House Democrats issue press release on proposed legislation establishing regulatory board for hospital costs – Delaware Business Now

House Democrats have released a statement following the measure’s passage out of committee, despite facing strong opposition from the Delaware Healthcare Association. The association, which represents the state’s hospitals, voiced its concerns regarding the proposed legislation.

The House Administration Committee has recently introduced a new bill to address the issue of skyrocketing healthcare costs. The main objective of this legislation is to implement a more rigorous oversight system for hospitals, with the aim of controlling and managing these expenses effectively.

Sponsored by House Speaker Valerie Longhurst, House Bill 350 (S) aims to tackle the rising hospital expenses in Delaware through the establishment of the Diamond State Hospital Cost Review Board. This board would have the responsibility of ensuring that any modifications to hospital budgets are in line with the State’s health spending benchmarks and the healthcare requirements of Delawareans.

Speaker Longhurst expressed his concern about the escalating costs of healthcare, emphasizing that they have reached a point where they are no longer feasible to sustain.

By setting up the Diamond State Hospital Cost Review Board, we are not only taking strong measures to safeguard Delaware families but also tackling this urgent issue with the necessary diligence. This effective strategy, which has resulted in over $100 million in premium savings in other states, will introduce vital transparency and accountability to our hospital budgets, ultimately alleviating the burden of skyrocketing healthcare costs that affect numerous Delawareans.

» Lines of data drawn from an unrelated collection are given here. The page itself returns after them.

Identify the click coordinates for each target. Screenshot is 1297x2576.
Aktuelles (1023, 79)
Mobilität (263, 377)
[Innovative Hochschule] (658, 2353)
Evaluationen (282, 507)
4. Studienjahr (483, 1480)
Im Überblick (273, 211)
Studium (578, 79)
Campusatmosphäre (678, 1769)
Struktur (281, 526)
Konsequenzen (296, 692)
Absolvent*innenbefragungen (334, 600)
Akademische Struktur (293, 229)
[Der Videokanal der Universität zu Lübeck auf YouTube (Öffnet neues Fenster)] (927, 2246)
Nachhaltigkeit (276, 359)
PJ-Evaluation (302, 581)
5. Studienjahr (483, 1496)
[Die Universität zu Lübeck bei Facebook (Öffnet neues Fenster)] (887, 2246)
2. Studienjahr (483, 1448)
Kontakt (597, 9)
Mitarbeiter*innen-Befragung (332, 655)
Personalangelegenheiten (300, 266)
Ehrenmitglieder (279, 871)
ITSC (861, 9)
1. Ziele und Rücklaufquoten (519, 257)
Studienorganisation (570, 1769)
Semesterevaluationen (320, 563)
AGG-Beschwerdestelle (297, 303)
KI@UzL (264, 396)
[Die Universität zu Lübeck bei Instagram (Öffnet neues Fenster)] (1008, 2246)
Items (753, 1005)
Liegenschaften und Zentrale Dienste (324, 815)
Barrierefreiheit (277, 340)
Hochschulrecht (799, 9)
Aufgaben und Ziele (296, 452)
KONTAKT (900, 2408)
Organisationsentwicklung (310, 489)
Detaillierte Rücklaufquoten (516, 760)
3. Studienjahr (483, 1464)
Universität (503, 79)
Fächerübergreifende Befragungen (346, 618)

Delaware’s healthcare costs have consistently placed it among the most expensive states. This ongoing trend of rising expenses could potentially strain the state’s budget, diverting funds away from other crucial investments.

In 2018, Governor John Carney and the General Assembly implemented healthcare spending benchmarks with the aim of enhancing healthcare quality for all residents and simultaneously monitoring and decreasing healthcare spending.

Healthcare spending has consistently exceeded the spending benchmark of 3% to 4% every year, with the exception of 2020.

In the proposed budget for fiscal year 2025, there is an expected 27% increase in state employee premiums. To address this, Governor Carney has included an additional $200 million in the budget to cover the state’s share of the premium hike and to fund the fiscal year 2024 deficit in state employee healthcare.

Hospitals would need to submit their annual proposed budget, along with financial and utilization information, to the Diamond State Hospital Cost Review Board as mandated by HB 350.

Starting in 2026, the board will have the responsibility of reviewing and approving hospitals’ budgets. During this process, they will carefully consider the State’s healthcare spending benchmarks, as well as the financial well-being of each hospital and other relevant economic factors.

The Diamond State Hospital Cost Review Board is taking a comprehensive approach to expenditure management instead of solely focusing on cost-cutting measures like reducing programs and services. This approach involves examining all aspects of expenditure, including administrative costs.

According to Senate Majority Leader Bryan Townsend, Delaware is currently ranked in the top five states in terms of healthcare costs, but falls in the bottom half when it comes to healthcare results.

State Representative John Kowalko emphasized the urgency of addressing the unsustainable imbalance in healthcare costs for Delaware families and businesses. He stressed the need for legislative action to hold hospital systems accountable for the fees they charge and the outcomes they deliver. Drawing a parallel with utilities being required to justify rate hikes, Kowalko highlighted the importance of ensuring transparency and fairness in the healthcare system.

“I applaud Speaker Longhurst for advancing this groundbreaking legislation from committee, and I eagerly anticipate the upcoming vote in the House. This represents a significant stride in our ongoing efforts to establish an affordable healthcare system that prioritizes the well-being of our community.”

Until the board becomes operational, hospitals will not be allowed to charge more than 250% of Medicare costs to any payer for hospital services in 2025. This temporary measure aims to ensure fair pricing and affordability for patients.